**SOURCE DOCUMENT**.
This story was funded by our members. Join Longreads and help us to support more writers.

Livia Gershon | Longreads | June 2019 | 8 minutes (1,883 words)

On a Tuesday morning in May, Priscilla Matos was at Revive Recovery Center, an art gallery-turned substance use recovery hub on Main Street in Nashua, New Hampshire, organizing supplies and filling out paperwork. Around her, hand-lettered signs offered advice: “Find Your Purpose,” “Love Yourself Everyday.” On a nearby bulletin board, flyers advertised support groups that borrowed wisdom from Christianity and Buddhism. A man with tattoos wearing a New England Patriots shirt came by; Matos showed him how to make tea with a plug-in pot and congratulated him on landing in a sober housing program. Matos, who is 28, with dark-rimmed glasses and a warm smile, helps visitors at Revive find whatever resources they need—food pantries, treatment centers, places where they can take a shower and wash their clothes. She’s good at it in part because, for much of the past decade, she’s needed those kinds of things herself.

Two years ago, Matos was a chronic heroin user and a dealer. Standing at four foot one, she was born with achondroplasia dwarfism. Her height, she says, enabled her to escape suspicion from the cops. But it also left her vulnerable to armed robbery. “I had guns,” she told me. “But it takes a special type of person to use a gun, so that never helped.”

**QUESTIONS ON THE MATERIAL**.
• 1. Write out the passage of the Priscilla Matos article above, starting at "This story was" and ending at "minutes (1,883 words)".
• 2. How tall is Priscilla Matos, according to the article above?
• 3. Pick up the article about Priscilla Matos and the Revive Recovery Center after its final sentence and keep writing it.

**COLLECTED DATA**.
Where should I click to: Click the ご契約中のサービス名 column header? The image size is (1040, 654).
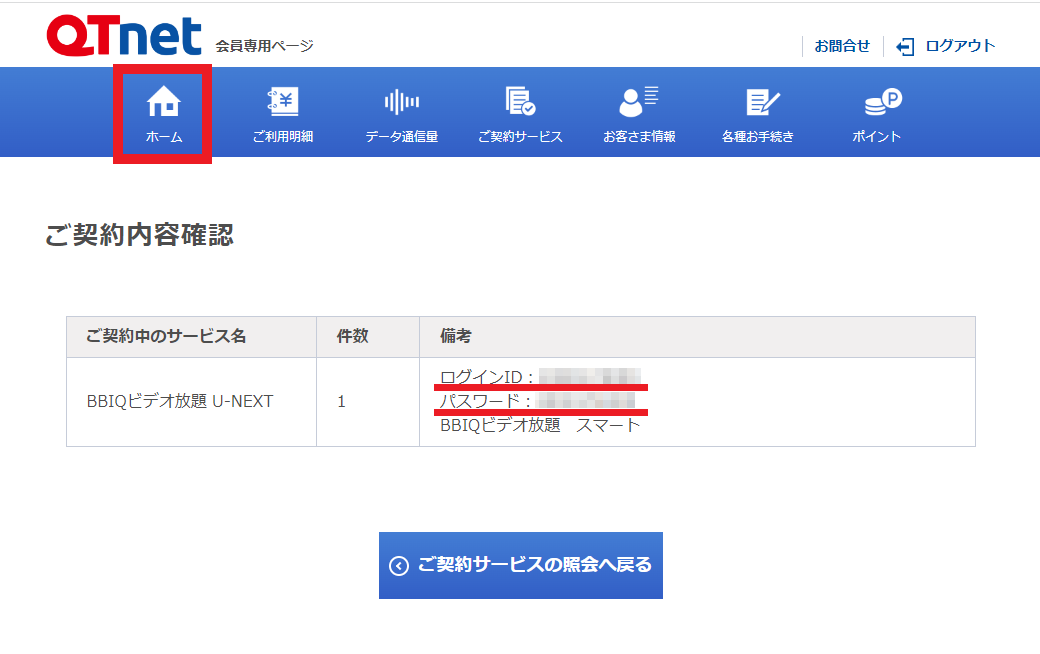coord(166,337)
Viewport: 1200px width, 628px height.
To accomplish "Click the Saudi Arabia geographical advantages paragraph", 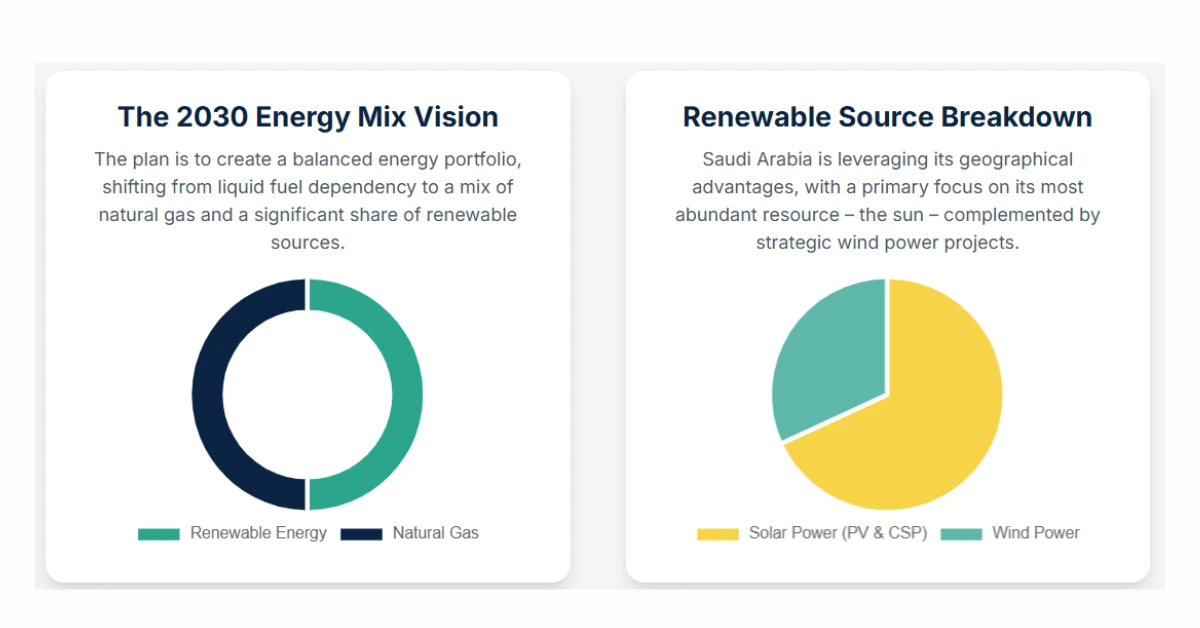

**OUTPUTS BY TASK**.
• 1.
This story was funded by our members. Join Longreads and help us to support more writers.

Livia Gershon | Longreads | June 2019 | 8 minutes (1,883 words)

• 2. Four foot one.

• 3.
Matos’s transition from a victim and perpetrator of the opioid epidemic to a front-line defender against it is a common one. Increasingly, medical providers and community groups are hiring rehabilitated people to help those coming up behind them.

State and federal authorities responsible for addressing drug abuse and mental illness are recognizing the value in training peer recovery support workers to offer emotional, social, and logistical support—and in paying them for their efforts. These workers provide a variety of services, including one-on-one coaching, group meetings, and regular phone calls to check on those who may have few social links. Embraced by Revive and organizations across the United States, the peer recovery model operates on the idea that the people most qualified to address the problems of substance abusers are those who have faced the same challenges themselves. Doing the work of helping others can also be a crucial part of one’s recovery.

***

Matos’s drug use began at 13, when she was prescribed Vicodin for chronic leg pain that arose from her achondroplasia dwarfism. They were big white pills with little red dots. The first time she tried them, she fell in love with the numbing sensation. They eased more than just physical pain; she felt emotionally comforted, too. When conflicts arose with her family, Matos said, she left her home and began to build a social life centered on drugs.

She tried powder cocaine, crack, and meth, but opioids remained her drug of choice. When black-market Percocet became too expensive, because of enforcement crackdowns, she turned to heroin. She also started dealing to support her habit. By the time she was 18, she couldn’t imagine life without drugs. “I had guns to my head,” she said. “I had people breaking into my house. I woke up to 150 text messages and calls every day. It gives you that sense of importance.”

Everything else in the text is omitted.